Quando estamos na aventura da vida diária, muitas vezes não temos o tempo ou a vontade de parar, olhar e ver de onde viemos e para onde estamos a ir. À partida, como toda a gente, presumimos que a vida continua igual, que tudo se passa da mesma forma e que nós, como o mundo que nos rodeia, continuamos iguais e constantes.

Não quero aqui falar sobre o debate eterno sobre se permanecemos sempre os mesmos ou se mudamos ao longo da vida. Um dia pode ser um bom debate (o que acham vocês?).

Estes dias aconteceram várias coisas engraçadas que me fizeram perceber que mudei. Hoje, com os meus 41 anos de vida, já aprendi e vivi coisas que me fizeram crescer e melhorar (ou pelos menos assim gosto de assim me imaginar).

Numa discussão durante o almoço, colegas meus debatiam animadamente a questão da sexualidade e das relações amorosas, mais ou menos legalizadas e oficializadas, e os limites e liberdades que se podiam ou não dar. Uma das minhas colegas estava a ser radical na sua posição. Mesmo radical! Ao ponto de dizer (e atenção que estes espanhóis não têm vergonha na cara [e acho que é por isso que gosto tanto deles]): não me digas que achas normal que eu casada, ande por aí a chupar pilas a quem me apetecer?

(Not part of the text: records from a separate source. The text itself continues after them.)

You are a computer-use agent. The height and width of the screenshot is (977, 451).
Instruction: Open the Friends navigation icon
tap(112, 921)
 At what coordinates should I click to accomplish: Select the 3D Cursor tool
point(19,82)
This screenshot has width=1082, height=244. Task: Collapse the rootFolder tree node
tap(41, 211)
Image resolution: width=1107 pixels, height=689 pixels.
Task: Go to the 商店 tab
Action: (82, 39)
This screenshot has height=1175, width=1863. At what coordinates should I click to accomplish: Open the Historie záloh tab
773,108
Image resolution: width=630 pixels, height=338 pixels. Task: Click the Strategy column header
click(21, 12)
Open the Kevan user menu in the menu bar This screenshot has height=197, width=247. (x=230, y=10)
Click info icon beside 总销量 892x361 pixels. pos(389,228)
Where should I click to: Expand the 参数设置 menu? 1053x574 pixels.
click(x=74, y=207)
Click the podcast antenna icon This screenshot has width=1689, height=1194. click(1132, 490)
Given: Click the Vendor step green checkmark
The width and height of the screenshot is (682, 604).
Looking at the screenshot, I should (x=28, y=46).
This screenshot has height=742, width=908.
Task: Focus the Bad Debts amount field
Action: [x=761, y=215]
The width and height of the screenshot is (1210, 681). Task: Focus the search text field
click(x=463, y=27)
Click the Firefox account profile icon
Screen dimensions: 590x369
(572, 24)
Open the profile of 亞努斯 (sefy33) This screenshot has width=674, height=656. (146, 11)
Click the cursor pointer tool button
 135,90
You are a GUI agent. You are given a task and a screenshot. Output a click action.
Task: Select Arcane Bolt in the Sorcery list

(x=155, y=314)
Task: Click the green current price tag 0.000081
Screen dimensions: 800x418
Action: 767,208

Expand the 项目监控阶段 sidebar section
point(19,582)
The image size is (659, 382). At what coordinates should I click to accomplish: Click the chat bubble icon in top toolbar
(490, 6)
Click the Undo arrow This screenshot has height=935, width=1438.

Claro que foi uma gargalhada sem parar. Mas um dos meus colegas levou o radicalismo a peito. E ficaram ali os dois, meio ofendidos, meio aos gritos, meio divertidos a discutir cada uma das suas posições. E eu, com a minha posição, aceitei o meu silêncio porque acredito que não conseguimos mudar a opinião e a ideia seja de quem for. Mesmo as radicais e as loucas. Mesmo as desprovidas de sentido e valor. A cada um a sua opinião.

Ontem tive também uma reunião com um dos dirigentes da minha empresa e no meio da conversa e da avaliação que me estava fazendo, pensava para mim o quanto tinha mudado. Dizia-lhe com tranquilidade: quero mais trabalho, quero mais responsabilidade, quero mais experiência, quero dar o que tenho de melhor a esta empresa. Lembro-me de, há muitos anos, dizer exactamente o contrário: quero mais férias, quero mais salários, quero mais direitos, quero mais…

E o meu mentor favorito, Jim Rohn, guia espiritual e grande amigo, ia-me sussurrando ao ouvido: “Deves sempre trabalhar mais do que te pagam para investires no teu futuro. Porque, na verdade, és pago pelo valor que trazes ao teu local de trabalho.”

E fiquei-me a agradecer a mim, à Herbalife, ao Jim e a todos os que me ensinaram o quanto tenho crescido. Porque realmente a vida é para se viver. E isso é crescer.